In “Ascertaining Reality Pt. 1,” I briefly mention the dichotomy between empiricism and rationalism, which are two extremes of thought on how to arrive at certainty. One advocates for experience as the best way and the other for reason. These are extreme views because neither allow for a gradient between them. I’d say that you can only ascertain reality by using both experience and reason. However, it’s hard to figure out how to use experience to liken your perception to reality, so trade “experience” for “empathy.” Use empathy and reason to pursue knowledge.
I equate empathy and experience because the only way to elevate your empathy is to widen the breadth of your own experience. When it comes to emotional responses, there’re essentially three options on the table: sympathy, empathy, or apathy.
Apathy can be thought of as indifference, and sympathy is projecting emotions onto a situation, guessing at which are appropriate. Empathy is unique, in that it requires that you actually relate to the experience of another person and not merely fumble for a fitting emotion; you have to know how they feel. Very clearly, the only way to relate to more people’s experiences is to have more experiences of your own (and to reflect so that you learn from them).

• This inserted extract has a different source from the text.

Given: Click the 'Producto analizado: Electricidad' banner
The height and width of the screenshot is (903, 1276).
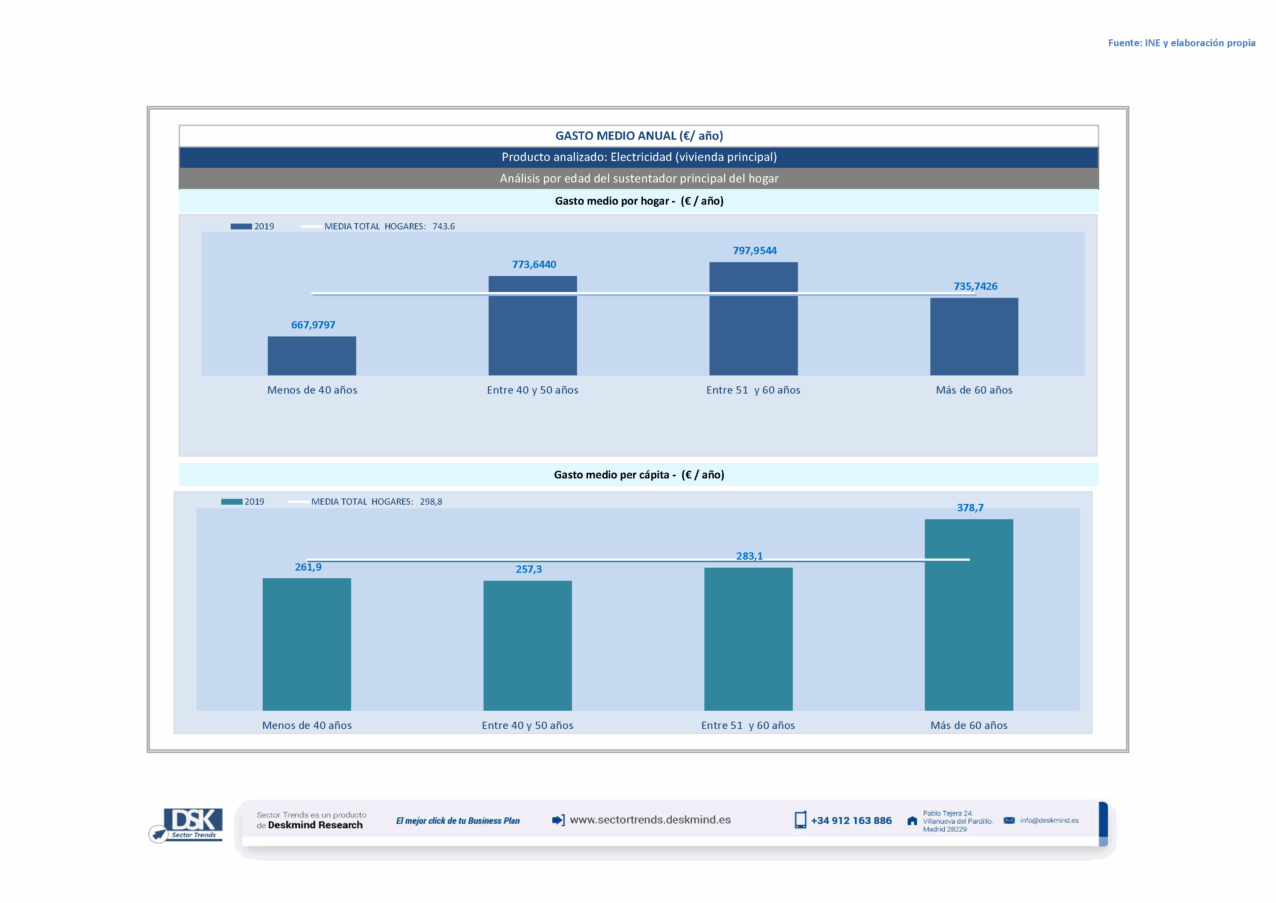Looking at the screenshot, I should pyautogui.click(x=639, y=157).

Empathy is an essential part of forming your perspective because it allows you peek through someone else’s lens — to test-drive their point of view — and compare it to your own. Maybe you find something “real” looking through that lens that you hadn’t considered. Incorporate that thing into your perspective, and you’re one step closer to ascertaining reality. The value that experience has in the pursuit of knowledge is that it allows you to elevate your empathy to more aptly learn from others’ perspectives.
The next component is reason, which deals with the transcendental part of reality — the topic of part one. There are things you can’t experience that are still a part of reality, and you must employ reason to understand those things.
Your answers have to satisfy logic, but because of the type of questions you’re asking, you can’t prove your answers through experience. It is this part of reality where introspection can inform your perspective, as opposed to empathy. This sort of understanding is about personal discovery — finding out what you believe and developing those beliefs where they’re incomplete. Philosophy and religion are so valuable in this particular process because they are the perfect prompts for self-discovery; they ask all the right questions and propose articulate answers that have stood the test of time.
I prioritize philosophy in my personal pursuit of knowledge, using the ideas therein to spark my own thoughts, questions, and attempts at answers. I consider philosophies to have a greater piece of reality in them than most individuals’ perspectives because philosophies are the product of many individuals’ thoughts overtime. Like a science experiment with reproducible results or a peer-reviewed research paper, popular philosophies are rigorous systems of thought that hold weight because they resonate with people across time, space, and context. Philosophies are sources of intelligible knowledge that are likely to be more akin to reality than an individual’s perspective, solely because they present perspectives that are echoed by many individuals. So, if you’re trying to ascertain reality, exploring philosophy and indulging in introspection wouldn’t be bad places to start.
There are two parts of reality: the physical and the transcendental. The former is defined by science and characterized by our perceptions and empirical experience. The latter is purely intelligible and is what is beyond our physical perceptions, yet it is a central part of our perspectives. Reality would not be complete without either of these parts, and that’s why, in the pursuit of knowledge, it’s best to employ both empathy and reason.
Take our world in your hand, spin it around, peer beneath it, and peel back its layers in search of what is real. Sift through the information available to you and refine your point of view according to what you find. Liken your perspective to reality.